Sounds like it's the "normal price" that's being overcharged.

:)

Reply to
M-M

My Thunder AC6 Charger came in today and I've been playing with it a little bit. So far I've charged 3 NimH packs and on my 2nd Lipo pack. Both of the LiPo packs were already charged so I tested on them by selecting discharge or storage mode to run them down a little, then charged them back up. I put the software and driver CD in my laptop, installed the software, plugged the charger into the USB port, loaded the drivers, and it all worked.

On the NimH packs, I charged 2ea 4 Cell Rx packs at 1.6A and then I charged a 6 Cell car pack at 4A. On the default sensitivity, the charge terminated at around 0.05V below the peak. The charger never got warm charging these packs.

The LiPo's I tried were 3 cell 1050 packs that I already had charged. I discharged them a little bit and then charged to check the balance and final voltage. The charger showed 4.20V per cell and my Radio Shack Voltmeter showed 12.69V total and 4.23V per cell. That's within 1% but I'd like to find out if the error is in the meter or the charger. Some cheapy chargers similar to this have an adjustment where you hold a button down while you power up and it will let you adjust the voltage readings to your meter.

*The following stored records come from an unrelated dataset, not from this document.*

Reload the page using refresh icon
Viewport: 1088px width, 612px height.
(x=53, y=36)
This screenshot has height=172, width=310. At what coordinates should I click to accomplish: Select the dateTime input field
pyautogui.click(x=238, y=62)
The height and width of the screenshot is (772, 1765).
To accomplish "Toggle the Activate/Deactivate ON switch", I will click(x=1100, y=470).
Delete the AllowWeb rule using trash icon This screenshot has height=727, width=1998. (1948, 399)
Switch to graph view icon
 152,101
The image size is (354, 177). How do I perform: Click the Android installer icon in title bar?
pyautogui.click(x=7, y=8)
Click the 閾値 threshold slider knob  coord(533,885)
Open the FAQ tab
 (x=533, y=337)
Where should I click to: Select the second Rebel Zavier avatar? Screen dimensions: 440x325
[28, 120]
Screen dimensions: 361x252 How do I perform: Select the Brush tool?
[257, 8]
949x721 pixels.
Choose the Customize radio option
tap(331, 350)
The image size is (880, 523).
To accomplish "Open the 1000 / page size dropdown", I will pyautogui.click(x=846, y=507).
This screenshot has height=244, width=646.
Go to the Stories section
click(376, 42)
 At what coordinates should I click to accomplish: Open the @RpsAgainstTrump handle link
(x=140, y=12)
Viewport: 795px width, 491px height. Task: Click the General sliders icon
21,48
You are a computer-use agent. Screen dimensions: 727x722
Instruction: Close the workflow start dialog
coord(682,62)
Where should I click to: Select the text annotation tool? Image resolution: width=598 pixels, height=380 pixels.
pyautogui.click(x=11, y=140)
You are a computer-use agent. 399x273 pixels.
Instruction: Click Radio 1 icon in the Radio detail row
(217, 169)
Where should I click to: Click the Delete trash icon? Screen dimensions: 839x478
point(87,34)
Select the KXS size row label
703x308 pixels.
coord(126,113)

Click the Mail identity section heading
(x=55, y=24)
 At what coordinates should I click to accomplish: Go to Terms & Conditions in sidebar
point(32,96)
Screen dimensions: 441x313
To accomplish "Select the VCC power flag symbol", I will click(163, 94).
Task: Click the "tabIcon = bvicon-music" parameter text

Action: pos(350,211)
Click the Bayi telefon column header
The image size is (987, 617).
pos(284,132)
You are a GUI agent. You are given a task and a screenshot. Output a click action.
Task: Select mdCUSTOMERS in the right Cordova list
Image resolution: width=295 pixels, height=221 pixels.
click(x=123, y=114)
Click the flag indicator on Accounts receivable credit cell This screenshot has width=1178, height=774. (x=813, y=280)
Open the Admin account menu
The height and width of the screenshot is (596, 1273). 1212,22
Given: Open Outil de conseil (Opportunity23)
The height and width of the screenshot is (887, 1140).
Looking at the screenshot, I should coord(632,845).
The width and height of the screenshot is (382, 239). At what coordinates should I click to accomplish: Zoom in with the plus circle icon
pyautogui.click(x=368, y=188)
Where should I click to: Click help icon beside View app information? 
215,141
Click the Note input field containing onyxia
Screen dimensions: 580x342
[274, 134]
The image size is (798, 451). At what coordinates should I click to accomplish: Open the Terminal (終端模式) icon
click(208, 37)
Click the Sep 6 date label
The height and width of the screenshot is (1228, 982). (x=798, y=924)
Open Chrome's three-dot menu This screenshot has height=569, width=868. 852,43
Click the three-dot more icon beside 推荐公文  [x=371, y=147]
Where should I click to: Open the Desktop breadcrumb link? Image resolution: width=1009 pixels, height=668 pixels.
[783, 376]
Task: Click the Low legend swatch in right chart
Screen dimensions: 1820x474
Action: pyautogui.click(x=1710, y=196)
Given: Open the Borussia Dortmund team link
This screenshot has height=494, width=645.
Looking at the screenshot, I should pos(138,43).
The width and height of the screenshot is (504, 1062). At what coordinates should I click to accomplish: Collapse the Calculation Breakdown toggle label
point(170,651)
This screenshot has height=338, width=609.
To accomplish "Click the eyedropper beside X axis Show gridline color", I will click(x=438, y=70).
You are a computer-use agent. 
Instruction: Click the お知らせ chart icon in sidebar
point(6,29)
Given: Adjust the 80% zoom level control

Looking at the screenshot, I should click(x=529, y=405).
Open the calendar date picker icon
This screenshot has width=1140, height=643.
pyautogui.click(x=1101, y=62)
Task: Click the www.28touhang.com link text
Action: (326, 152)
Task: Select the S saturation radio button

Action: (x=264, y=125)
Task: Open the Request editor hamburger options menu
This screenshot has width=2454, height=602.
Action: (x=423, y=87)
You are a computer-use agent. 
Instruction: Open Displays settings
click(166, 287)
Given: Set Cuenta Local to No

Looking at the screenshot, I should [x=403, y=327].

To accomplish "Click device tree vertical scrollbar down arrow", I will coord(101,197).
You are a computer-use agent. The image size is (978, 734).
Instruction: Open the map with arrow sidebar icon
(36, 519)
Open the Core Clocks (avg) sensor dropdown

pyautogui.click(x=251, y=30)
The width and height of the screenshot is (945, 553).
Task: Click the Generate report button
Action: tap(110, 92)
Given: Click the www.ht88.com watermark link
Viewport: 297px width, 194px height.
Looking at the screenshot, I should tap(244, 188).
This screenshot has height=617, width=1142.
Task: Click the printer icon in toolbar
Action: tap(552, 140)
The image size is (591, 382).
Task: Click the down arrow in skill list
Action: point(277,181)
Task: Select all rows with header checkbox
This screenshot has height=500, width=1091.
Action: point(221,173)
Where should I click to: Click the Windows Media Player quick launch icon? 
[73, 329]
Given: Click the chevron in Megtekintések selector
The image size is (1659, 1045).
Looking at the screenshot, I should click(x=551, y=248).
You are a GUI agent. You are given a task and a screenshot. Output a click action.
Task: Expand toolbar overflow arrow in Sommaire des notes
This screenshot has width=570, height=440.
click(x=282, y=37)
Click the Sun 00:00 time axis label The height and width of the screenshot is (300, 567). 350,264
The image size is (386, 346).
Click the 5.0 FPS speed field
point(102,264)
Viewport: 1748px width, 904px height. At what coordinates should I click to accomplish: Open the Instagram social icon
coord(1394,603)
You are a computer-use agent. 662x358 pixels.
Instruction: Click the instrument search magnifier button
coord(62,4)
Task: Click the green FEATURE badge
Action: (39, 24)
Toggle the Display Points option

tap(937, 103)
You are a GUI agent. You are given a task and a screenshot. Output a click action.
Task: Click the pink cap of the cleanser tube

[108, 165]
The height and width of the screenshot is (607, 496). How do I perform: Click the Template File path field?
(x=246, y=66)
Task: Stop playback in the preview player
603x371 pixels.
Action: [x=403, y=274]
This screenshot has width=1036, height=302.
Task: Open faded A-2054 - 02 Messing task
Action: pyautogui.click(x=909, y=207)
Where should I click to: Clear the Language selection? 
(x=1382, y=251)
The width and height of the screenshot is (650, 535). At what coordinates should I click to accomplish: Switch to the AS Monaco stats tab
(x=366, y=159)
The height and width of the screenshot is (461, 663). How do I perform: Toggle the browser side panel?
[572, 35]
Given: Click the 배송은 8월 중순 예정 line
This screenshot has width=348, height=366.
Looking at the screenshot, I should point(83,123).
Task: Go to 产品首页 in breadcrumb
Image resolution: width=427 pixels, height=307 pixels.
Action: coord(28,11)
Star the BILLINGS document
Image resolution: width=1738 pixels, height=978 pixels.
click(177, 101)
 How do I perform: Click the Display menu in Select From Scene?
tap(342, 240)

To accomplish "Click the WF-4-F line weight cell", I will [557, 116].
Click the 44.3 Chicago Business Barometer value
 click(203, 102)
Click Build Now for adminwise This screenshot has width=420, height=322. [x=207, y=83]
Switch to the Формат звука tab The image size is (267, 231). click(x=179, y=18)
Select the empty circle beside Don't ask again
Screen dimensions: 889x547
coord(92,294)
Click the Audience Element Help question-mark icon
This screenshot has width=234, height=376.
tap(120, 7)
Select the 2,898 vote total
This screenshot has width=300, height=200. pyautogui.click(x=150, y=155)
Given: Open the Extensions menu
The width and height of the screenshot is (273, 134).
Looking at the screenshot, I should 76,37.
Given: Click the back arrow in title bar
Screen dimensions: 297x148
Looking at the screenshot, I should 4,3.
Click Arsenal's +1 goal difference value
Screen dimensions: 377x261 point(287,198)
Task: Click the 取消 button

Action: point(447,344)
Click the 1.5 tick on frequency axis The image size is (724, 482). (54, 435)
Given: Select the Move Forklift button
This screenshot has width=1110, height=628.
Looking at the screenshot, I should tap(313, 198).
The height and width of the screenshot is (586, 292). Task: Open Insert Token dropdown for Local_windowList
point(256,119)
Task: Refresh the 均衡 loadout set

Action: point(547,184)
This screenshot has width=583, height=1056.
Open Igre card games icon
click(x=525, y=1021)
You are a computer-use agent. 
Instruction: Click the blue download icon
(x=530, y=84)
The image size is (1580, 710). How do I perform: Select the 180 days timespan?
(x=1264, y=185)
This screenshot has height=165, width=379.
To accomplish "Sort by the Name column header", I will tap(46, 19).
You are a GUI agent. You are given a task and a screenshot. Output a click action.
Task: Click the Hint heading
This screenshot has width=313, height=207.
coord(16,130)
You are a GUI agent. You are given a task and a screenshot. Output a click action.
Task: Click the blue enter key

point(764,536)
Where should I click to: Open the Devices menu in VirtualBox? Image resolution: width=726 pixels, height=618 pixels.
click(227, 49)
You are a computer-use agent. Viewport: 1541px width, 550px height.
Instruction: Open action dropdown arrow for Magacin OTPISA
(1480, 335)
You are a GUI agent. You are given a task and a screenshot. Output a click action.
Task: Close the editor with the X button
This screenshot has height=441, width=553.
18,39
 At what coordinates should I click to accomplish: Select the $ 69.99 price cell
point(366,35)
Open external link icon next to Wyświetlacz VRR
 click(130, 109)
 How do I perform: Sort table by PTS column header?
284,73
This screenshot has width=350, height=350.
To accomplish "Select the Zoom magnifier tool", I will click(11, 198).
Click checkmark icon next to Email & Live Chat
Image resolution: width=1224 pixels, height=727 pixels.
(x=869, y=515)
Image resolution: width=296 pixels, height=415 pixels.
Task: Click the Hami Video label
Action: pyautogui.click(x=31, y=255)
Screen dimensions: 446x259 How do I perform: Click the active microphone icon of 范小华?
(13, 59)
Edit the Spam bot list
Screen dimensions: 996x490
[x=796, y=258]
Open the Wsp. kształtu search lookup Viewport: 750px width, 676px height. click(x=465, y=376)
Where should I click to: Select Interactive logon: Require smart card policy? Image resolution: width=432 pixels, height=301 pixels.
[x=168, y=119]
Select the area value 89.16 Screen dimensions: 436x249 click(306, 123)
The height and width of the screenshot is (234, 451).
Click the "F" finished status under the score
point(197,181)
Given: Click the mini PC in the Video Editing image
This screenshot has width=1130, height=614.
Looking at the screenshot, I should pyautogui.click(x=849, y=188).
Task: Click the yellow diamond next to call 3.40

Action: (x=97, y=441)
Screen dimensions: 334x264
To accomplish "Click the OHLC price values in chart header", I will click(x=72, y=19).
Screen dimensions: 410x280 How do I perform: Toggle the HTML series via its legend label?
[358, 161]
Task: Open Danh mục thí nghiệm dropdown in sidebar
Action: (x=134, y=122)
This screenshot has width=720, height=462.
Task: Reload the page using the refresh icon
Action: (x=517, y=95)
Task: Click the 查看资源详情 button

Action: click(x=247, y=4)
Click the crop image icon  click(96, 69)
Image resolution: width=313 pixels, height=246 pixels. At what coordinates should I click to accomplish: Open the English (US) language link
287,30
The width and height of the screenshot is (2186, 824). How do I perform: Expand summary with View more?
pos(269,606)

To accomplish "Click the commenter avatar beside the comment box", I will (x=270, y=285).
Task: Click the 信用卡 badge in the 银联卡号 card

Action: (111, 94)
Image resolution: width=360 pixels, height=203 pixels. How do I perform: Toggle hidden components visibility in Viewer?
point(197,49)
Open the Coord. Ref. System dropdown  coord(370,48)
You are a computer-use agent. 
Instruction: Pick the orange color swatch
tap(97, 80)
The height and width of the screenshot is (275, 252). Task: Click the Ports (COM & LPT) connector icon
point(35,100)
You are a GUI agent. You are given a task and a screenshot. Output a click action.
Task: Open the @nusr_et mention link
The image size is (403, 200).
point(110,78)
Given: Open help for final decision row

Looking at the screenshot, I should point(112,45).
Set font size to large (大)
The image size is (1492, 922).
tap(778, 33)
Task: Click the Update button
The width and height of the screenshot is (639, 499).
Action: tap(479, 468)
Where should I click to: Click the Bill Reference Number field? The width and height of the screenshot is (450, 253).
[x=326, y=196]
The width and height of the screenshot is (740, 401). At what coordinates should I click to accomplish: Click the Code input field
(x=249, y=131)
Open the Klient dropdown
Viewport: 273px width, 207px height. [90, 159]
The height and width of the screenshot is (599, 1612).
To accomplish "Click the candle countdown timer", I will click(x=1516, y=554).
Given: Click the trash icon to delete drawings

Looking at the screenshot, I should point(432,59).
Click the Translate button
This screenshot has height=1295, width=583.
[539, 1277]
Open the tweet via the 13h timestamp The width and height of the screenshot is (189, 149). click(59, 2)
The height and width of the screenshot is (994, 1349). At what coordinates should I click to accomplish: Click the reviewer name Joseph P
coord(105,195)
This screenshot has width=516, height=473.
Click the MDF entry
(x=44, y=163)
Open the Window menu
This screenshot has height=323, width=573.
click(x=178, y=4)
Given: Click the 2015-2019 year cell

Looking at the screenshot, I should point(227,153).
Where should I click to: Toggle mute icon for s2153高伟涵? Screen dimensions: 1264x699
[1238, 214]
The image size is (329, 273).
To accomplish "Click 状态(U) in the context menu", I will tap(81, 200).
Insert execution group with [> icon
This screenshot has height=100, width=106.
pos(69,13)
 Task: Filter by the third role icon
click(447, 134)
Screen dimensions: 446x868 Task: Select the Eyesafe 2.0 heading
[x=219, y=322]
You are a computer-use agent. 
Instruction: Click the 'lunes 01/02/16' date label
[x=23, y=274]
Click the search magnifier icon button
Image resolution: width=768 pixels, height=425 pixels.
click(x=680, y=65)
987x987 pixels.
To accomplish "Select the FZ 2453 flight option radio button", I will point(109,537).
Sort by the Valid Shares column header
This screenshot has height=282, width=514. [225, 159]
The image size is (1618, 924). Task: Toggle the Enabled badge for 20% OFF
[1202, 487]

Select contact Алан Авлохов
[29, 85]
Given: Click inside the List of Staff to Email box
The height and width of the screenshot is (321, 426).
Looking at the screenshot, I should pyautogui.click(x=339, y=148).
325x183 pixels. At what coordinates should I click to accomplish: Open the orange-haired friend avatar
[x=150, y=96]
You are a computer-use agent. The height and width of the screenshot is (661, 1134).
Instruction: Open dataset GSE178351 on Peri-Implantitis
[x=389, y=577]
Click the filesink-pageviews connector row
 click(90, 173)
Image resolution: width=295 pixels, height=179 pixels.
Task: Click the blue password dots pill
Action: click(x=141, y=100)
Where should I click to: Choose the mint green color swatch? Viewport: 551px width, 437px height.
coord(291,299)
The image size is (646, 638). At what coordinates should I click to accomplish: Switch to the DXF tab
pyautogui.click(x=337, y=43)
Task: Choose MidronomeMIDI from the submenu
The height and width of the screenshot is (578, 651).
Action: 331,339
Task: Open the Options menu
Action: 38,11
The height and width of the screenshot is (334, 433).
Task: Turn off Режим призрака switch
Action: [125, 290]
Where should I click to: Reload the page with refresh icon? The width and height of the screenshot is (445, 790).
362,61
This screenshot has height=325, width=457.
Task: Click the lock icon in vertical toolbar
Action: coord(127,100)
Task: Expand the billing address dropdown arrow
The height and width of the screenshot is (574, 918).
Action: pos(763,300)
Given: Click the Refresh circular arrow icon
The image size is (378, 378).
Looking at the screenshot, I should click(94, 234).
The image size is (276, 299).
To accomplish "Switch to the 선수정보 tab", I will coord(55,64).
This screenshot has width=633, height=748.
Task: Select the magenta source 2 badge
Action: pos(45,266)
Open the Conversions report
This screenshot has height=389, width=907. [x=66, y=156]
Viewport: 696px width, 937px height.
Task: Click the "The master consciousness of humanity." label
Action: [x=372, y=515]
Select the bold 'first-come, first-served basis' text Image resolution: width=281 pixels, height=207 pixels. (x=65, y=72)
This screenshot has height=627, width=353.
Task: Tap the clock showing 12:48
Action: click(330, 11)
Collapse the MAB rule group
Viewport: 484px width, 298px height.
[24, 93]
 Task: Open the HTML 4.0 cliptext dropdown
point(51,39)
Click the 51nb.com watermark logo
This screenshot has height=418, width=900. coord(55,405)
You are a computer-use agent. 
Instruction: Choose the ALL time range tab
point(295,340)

The software that comes with it is pretty basic, but it has more than I expected. You can choolse the graph you want to look at, Volt & Current, Volt & Temperature, Volt & Capacity, or voltage for each individual cell. The software also shows the settings for battery type, mode, temperature cutoff, mah cutoff, on time, and input volts. The sofware has a cursor that you can position anywhere along the plot and it will give you the digital readout for that position on the graph.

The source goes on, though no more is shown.